Melian barely moves for the next hour; her eyes are open, but they are unseeing, filled with some strange power that speaks of unfathomable planes of existence. Thingol is content to simply look on her, knowing such things are beyond his comprehension. She may have bound herself to him, but she is a creature too vast to be contained in this finite form.
Lúthien returns with flowers for her parents and drops into Thingol’s lap, joining his patient study of her mother. He tucks a bloom behind her ear as he absently strokes her hair.
Melian refocuses, blinking several times as she awakens from her trance. There is an unearthly magic gathered within her, and it radiates from her skin like she is starlight incarnate.
She holds a hand out to Thingol. Her fingers burn, but he barely notices.
“You must be my anchor,” she says solemnly.
He takes Lúthien’s little hand in his other one, holding on to his fairy child as if she might fly away. The light of Valinor is in her blood, but she is also of the Eldar; she belongs in the realm of the corporeal, even as her spirit ventures beyond.
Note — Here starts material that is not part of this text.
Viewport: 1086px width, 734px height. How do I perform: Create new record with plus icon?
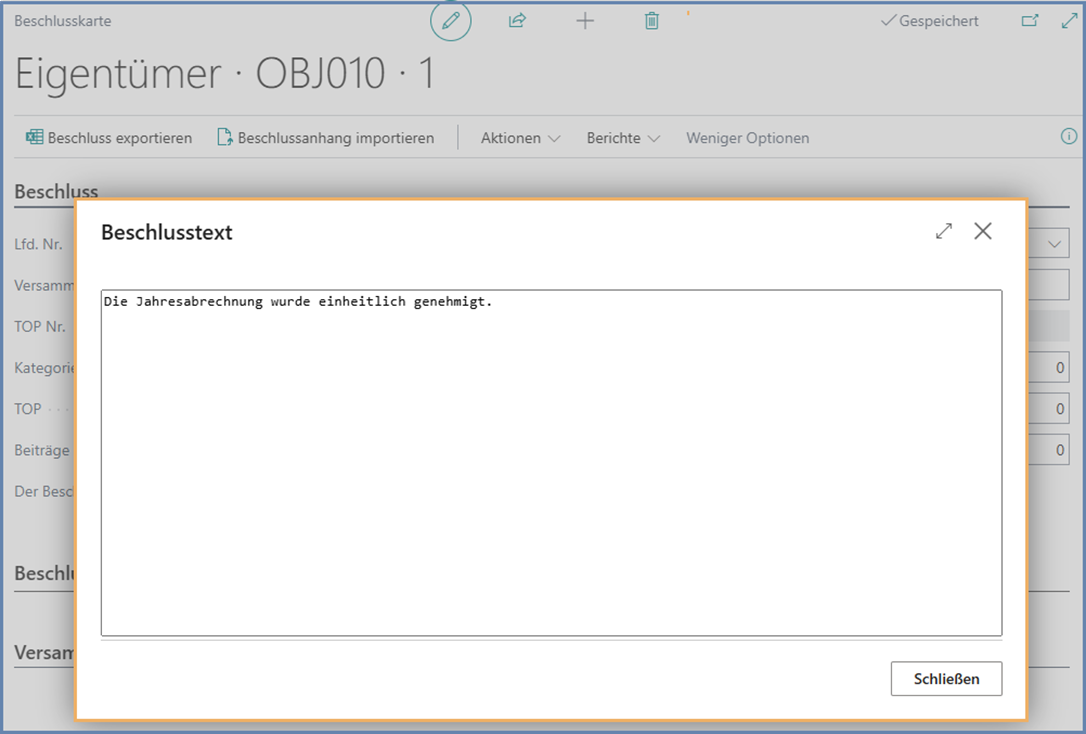[x=585, y=21]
Melian begins to sing, but her voice is swiftly overwhelmed by the roar of the energy flowing through her, through him, through the song and into the forest. It does not rage unchecked, consuming all in its way; Melian holds it to her will, but it seems otherwise to Thingol. She is unleashed as she cannot be around him - he is buffeted as if by a thunderstorm, yet if he could take his eyes off his queen he would see that not a leaf stirs.
Lúthien chimes in, and a tendril of magic strays to her command, a break in the pattern. Melian gently reels it back in, sensing the imprint of her daughter’s fate. They are all bound to the girdle now, and it to them; three still figures at the centre of the maelstrom, Eldar and Ainur and something in between, bending the forest around them.
Once again Thingol loses his sense of time and wakes dizzied, to find Melian watching him. Her hair crackles with the remnants of the enchantment, but even so she has never seemed more like one of the Eldar; dimmed somehow, earthly and tangible.
“It is done,” she says. “You are safe.”
You: Lúthien, his people - and himself.
Not long ago he would have smiled at the thought that he needed protecting, but the familiar darkness has begun to breed monsters. His people know how to fight off beasts armed only with teeth and claws; blades and legions are another matter, and yet they are no match for Melian. Their realm will remain unblemished, last bastion of all that is fair in a land succumbing to horror.